* [INSTRUCTIONS TO FOLLOW]
Rewrite all the rows below in full, requests included, multiplying every coordinate in the answers by 0.9 and rounding each result to a whole number, with halves rounded up. Keep all other numbers as they are, and leave the pictures out.

● ● ●

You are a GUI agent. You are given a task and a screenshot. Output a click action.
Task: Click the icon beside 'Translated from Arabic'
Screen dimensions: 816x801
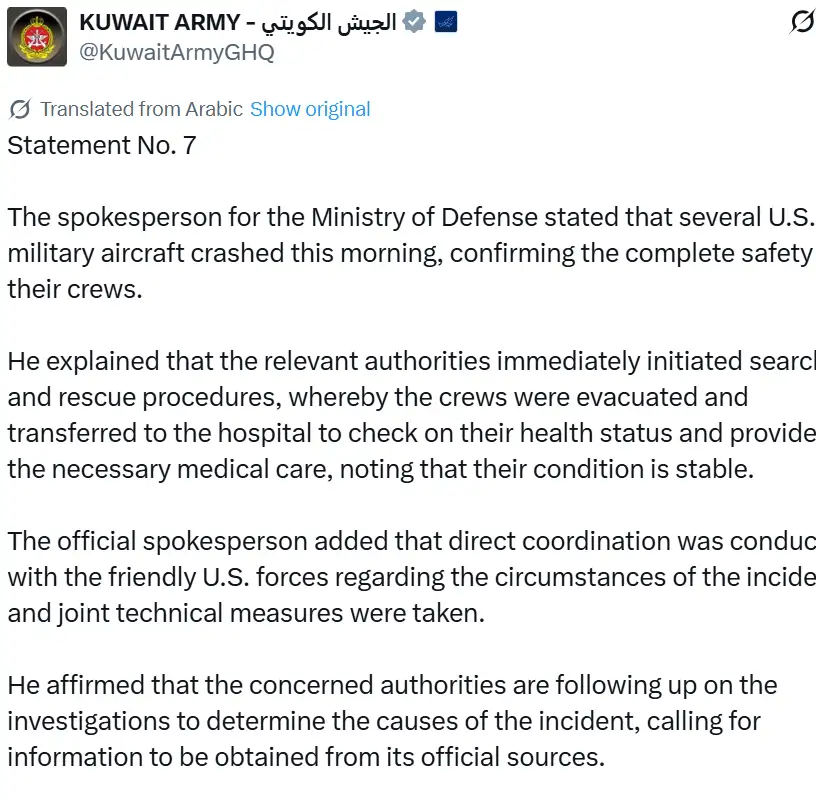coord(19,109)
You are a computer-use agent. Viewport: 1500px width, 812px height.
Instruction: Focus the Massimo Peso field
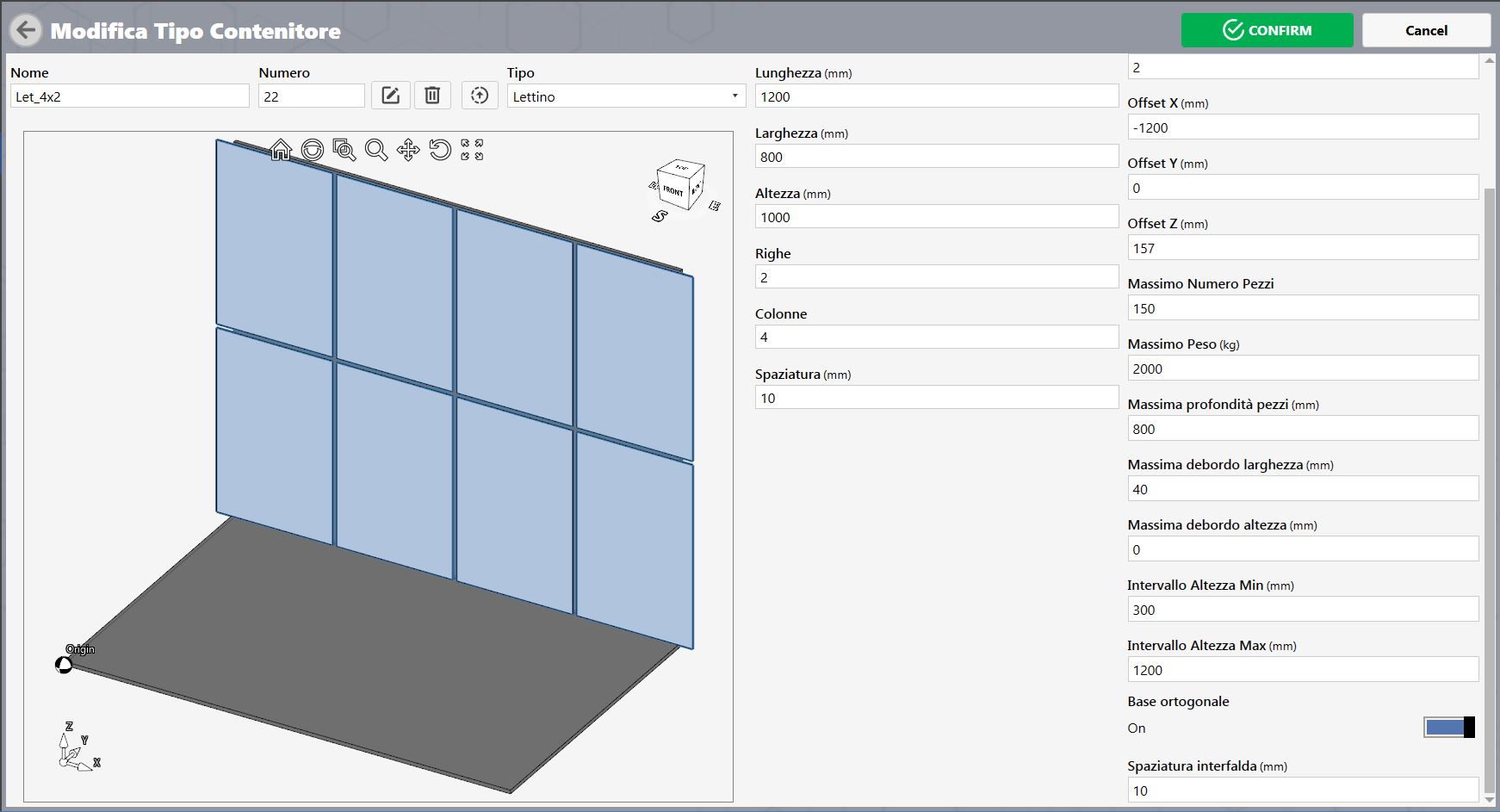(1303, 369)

● ● ●

* [SOLUTION FOR THIS EXERCISE]
You are a GUI agent. You are given a task and a screenshot. Output a click action.
Task: Click the icon beside 'Translated from Arabic'
Screen dimensions: 816x801
coord(17,98)
You are a computer-use agent. Viewport: 1500px width, 812px height.
Instruction: Focus the Massimo Peso field
(1173, 332)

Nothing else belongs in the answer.